SOURCE MATERIAL
☆ ☆ ☆ ☆ ☆ ☆ ☆

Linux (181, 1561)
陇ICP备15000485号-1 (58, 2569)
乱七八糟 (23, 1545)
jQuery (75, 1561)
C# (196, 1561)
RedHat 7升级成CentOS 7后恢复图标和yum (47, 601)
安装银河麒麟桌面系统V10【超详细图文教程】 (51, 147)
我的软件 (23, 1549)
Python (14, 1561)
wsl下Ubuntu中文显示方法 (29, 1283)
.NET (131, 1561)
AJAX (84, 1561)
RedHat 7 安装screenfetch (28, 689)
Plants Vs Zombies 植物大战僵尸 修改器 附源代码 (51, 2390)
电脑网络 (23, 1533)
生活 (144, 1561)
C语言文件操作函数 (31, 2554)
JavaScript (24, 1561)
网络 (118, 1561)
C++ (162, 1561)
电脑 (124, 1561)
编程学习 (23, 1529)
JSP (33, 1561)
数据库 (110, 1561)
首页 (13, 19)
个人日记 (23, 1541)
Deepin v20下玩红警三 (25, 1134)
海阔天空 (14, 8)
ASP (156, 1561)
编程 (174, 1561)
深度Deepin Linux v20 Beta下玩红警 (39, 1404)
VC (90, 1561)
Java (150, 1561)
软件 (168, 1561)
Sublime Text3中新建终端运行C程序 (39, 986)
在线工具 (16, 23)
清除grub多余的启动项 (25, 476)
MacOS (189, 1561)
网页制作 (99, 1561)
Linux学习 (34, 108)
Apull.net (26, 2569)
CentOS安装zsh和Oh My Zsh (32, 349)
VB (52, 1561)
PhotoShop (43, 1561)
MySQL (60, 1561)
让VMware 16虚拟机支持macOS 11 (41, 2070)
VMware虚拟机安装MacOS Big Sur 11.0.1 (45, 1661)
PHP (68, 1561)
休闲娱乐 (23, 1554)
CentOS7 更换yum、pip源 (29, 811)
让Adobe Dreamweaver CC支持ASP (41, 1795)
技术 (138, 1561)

☆ ☆ ☆ ☆ ☆ ☆ ☆

Your task is to transcribe exactly the lines from the one with "Python (14, 1561)" through the end of the data, both included, and nothing besides.

TASK RESULT
Python (14, 1561)
wsl下Ubuntu中文显示方法 (29, 1283)
.NET (131, 1561)
AJAX (84, 1561)
RedHat 7 安装screenfetch (28, 689)
Plants Vs Zombies 植物大战僵尸 修改器 附源代码 (51, 2390)
电脑网络 (23, 1533)
生活 (144, 1561)
C语言文件操作函数 (31, 2554)
JavaScript (24, 1561)
网络 (118, 1561)
C++ (162, 1561)
电脑 (124, 1561)
编程学习 (23, 1529)
JSP (33, 1561)
数据库 (110, 1561)
首页 (13, 19)
个人日记 (23, 1541)
Deepin v20下玩红警三 (25, 1134)
海阔天空 (14, 8)
ASP (156, 1561)
编程 (174, 1561)
深度Deepin Linux v20 Beta下玩红警 (39, 1404)
VC (90, 1561)
Java (150, 1561)
软件 (168, 1561)
Sublime Text3中新建终端运行C程序 (39, 986)
在线工具 (16, 23)
清除grub多余的启动项 (25, 476)
MacOS (189, 1561)
网页制作 (99, 1561)
Linux学习 (34, 108)
Apull.net (26, 2569)
CentOS安装zsh和Oh My Zsh (32, 349)
VB (52, 1561)
PhotoShop (43, 1561)
MySQL (60, 1561)
让VMware 16虚拟机支持macOS 11 (41, 2070)
VMware虚拟机安装MacOS Big Sur 11.0.1 (45, 1661)
PHP (68, 1561)
休闲娱乐 (23, 1554)
CentOS7 更换yum、pip源 (29, 811)
让Adobe Dreamweaver CC支持ASP (41, 1795)
技术 (138, 1561)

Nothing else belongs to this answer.